━━━ Input

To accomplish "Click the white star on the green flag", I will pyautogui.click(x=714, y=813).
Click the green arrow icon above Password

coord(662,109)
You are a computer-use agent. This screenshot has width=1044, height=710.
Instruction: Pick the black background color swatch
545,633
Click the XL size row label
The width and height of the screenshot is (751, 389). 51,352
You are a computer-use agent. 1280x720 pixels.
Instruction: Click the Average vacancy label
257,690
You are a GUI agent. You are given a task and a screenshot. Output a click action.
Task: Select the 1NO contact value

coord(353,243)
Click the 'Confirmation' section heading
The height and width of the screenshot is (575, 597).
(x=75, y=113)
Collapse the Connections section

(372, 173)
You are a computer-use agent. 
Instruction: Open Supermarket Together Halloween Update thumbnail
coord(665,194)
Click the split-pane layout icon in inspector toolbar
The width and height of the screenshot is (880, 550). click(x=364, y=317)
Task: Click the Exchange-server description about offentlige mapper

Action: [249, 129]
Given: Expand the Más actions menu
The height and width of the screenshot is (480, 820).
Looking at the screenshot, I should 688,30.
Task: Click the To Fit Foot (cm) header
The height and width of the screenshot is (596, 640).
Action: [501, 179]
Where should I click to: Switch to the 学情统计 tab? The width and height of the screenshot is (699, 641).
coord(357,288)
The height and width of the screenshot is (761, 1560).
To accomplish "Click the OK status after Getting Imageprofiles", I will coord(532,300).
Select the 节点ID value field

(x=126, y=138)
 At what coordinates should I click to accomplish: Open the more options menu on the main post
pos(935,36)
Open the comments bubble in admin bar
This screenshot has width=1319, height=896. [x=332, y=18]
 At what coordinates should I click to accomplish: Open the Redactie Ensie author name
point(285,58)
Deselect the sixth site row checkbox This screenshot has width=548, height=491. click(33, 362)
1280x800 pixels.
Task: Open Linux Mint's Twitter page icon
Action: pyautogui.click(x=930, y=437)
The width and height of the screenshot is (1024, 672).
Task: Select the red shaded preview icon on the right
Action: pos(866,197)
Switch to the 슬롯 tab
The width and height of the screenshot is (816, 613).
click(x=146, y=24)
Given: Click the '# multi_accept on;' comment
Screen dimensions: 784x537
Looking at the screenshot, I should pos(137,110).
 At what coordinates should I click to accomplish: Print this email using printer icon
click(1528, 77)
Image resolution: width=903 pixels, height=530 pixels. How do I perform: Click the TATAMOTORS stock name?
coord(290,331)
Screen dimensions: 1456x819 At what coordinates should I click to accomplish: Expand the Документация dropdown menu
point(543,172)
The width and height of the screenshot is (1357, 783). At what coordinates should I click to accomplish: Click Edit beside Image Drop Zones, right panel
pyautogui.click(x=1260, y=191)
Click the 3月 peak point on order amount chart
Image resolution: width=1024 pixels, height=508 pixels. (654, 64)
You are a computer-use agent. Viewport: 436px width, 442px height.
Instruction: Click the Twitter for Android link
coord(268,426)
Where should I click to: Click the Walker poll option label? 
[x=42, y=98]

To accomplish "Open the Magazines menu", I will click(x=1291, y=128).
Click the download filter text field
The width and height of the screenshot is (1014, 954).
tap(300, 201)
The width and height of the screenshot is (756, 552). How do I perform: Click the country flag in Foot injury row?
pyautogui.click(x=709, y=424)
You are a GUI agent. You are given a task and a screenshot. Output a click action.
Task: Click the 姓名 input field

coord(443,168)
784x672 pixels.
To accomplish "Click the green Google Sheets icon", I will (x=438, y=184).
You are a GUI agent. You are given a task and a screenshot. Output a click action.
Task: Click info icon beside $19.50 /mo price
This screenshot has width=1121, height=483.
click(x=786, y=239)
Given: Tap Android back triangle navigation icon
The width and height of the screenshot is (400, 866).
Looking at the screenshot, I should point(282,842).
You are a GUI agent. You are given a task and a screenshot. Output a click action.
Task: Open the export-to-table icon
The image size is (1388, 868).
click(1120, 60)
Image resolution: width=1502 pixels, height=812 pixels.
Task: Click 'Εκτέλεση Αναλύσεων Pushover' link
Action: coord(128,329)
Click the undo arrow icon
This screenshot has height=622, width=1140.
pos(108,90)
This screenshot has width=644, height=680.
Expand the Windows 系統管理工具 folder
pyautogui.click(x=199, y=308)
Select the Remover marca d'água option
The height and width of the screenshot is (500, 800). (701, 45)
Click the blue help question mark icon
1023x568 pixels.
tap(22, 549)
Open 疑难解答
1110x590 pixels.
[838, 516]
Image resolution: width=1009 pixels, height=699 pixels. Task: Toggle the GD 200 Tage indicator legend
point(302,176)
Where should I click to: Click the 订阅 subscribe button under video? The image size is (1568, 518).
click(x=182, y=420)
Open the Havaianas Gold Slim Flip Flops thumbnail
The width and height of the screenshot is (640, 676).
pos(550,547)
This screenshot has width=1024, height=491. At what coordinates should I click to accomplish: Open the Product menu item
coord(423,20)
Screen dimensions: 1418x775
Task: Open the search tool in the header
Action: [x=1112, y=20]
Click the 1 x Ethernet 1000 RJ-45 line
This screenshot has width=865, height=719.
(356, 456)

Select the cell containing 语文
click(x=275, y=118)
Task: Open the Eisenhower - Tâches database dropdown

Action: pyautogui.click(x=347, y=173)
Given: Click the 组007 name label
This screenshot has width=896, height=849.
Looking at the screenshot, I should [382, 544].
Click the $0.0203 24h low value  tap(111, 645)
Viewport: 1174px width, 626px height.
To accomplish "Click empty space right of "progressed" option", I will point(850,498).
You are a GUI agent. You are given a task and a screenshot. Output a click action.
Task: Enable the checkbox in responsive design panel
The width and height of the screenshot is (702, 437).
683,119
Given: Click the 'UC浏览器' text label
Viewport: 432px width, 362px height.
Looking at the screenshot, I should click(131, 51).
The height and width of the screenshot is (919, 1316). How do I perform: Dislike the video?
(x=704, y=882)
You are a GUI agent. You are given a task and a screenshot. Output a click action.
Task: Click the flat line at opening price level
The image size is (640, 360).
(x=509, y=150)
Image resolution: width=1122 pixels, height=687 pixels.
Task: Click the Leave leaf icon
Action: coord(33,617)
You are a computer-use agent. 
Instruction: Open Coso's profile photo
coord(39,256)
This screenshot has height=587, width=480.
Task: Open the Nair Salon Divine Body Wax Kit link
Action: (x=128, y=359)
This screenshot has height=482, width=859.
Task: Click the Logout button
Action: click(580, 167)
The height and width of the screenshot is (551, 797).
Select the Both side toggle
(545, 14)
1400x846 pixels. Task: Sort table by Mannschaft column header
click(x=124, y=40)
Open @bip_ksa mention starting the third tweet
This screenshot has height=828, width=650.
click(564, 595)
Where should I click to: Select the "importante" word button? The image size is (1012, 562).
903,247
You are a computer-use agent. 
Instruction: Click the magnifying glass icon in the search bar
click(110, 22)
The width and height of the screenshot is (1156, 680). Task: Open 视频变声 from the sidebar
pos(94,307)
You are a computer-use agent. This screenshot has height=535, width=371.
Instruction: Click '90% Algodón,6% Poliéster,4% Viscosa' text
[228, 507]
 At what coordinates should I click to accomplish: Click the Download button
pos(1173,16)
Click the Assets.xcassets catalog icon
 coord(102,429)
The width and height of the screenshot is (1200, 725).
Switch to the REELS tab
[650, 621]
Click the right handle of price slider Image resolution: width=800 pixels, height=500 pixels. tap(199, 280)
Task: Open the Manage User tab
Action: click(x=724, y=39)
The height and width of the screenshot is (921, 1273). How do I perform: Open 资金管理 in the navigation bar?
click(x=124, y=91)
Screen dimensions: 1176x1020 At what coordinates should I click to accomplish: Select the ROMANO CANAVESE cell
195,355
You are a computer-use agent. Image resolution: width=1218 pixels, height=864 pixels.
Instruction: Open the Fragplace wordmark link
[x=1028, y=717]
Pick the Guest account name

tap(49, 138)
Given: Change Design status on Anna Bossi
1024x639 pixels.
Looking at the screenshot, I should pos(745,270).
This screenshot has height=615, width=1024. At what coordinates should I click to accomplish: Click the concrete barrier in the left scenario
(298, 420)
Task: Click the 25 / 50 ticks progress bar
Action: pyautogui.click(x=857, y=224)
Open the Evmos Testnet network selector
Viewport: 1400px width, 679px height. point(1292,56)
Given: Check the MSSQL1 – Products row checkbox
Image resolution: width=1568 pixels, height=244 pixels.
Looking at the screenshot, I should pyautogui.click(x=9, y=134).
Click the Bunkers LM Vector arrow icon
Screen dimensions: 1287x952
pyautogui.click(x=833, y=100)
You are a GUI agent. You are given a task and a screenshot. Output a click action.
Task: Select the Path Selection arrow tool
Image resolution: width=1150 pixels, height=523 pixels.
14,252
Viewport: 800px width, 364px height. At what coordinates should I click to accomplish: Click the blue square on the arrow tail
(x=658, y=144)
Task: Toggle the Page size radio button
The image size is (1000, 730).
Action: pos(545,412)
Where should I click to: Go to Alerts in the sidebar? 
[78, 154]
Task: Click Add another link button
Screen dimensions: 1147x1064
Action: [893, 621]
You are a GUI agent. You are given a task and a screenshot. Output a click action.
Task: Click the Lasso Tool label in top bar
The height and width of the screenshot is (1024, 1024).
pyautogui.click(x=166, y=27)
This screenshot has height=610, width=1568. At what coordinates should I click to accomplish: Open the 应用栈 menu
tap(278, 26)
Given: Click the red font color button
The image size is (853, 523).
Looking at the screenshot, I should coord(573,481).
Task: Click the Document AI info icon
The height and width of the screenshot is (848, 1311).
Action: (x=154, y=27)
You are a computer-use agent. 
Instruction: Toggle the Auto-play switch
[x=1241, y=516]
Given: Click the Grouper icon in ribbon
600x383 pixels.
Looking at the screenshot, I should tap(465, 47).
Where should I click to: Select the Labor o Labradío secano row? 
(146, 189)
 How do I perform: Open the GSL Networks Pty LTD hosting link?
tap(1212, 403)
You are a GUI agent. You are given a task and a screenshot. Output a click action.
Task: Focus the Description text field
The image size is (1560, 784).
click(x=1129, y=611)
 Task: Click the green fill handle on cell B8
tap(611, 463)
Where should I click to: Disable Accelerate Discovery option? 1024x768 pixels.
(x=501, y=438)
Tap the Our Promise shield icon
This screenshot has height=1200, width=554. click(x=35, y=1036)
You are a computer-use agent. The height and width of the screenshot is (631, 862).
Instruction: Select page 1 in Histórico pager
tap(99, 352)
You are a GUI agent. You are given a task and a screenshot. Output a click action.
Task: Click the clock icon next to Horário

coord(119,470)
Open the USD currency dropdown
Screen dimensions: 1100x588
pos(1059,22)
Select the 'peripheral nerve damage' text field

━━━━━━

● What the task asks: What is needed is a verbatim copy of every line in the records above from the one containing "Image resolution: width=1150" down to the one containing "Given: Click the Grouper icon in ribbon", both included, and nothing more.

● Response area:
Image resolution: width=1150 pixels, height=523 pixels.
14,252
Viewport: 800px width, 364px height. At what coordinates should I click to accomplish: Click the blue square on the arrow tail
(x=658, y=144)
Task: Toggle the Page size radio button
The image size is (1000, 730).
Action: pos(545,412)
Where should I click to: Go to Alerts in the sidebar? 
[78, 154]
Task: Click Add another link button
Screen dimensions: 1147x1064
Action: [893, 621]
You are a GUI agent. You are given a task and a screenshot. Output a click action.
Task: Click the Lasso Tool label in top bar
The height and width of the screenshot is (1024, 1024).
pyautogui.click(x=166, y=27)
This screenshot has height=610, width=1568. At what coordinates should I click to accomplish: Open the 应用栈 menu
tap(278, 26)
Given: Click the red font color button
The image size is (853, 523).
Looking at the screenshot, I should coord(573,481).
Task: Click the Document AI info icon
The height and width of the screenshot is (848, 1311).
Action: (x=154, y=27)
You are a computer-use agent. 
Instruction: Toggle the Auto-play switch
[x=1241, y=516]
Given: Click the Grouper icon in ribbon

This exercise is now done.